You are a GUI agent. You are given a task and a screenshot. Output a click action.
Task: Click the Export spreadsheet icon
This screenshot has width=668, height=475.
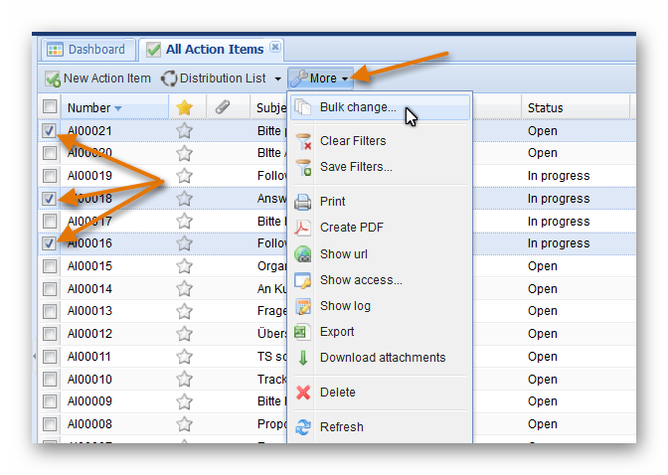[x=303, y=332]
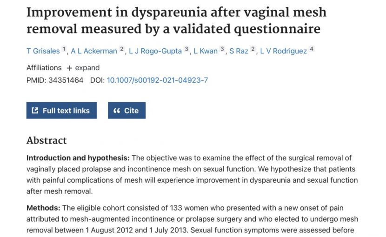This screenshot has width=386, height=237.
Task: Open author A L Ackerman link
Action: click(94, 51)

**Task instructions**: When you transcribe the entries above, keep every word exact and leave out the pictures.

**Task result**:
You are a GUI agent. You are given a task and a screenshot. Output a click action.
Task: Click the Export spreadsheet icon
This screenshot has width=668, height=475.
[x=303, y=332]
This screenshot has width=386, height=237.
Task: Open author A L Ackerman link
Action: click(94, 51)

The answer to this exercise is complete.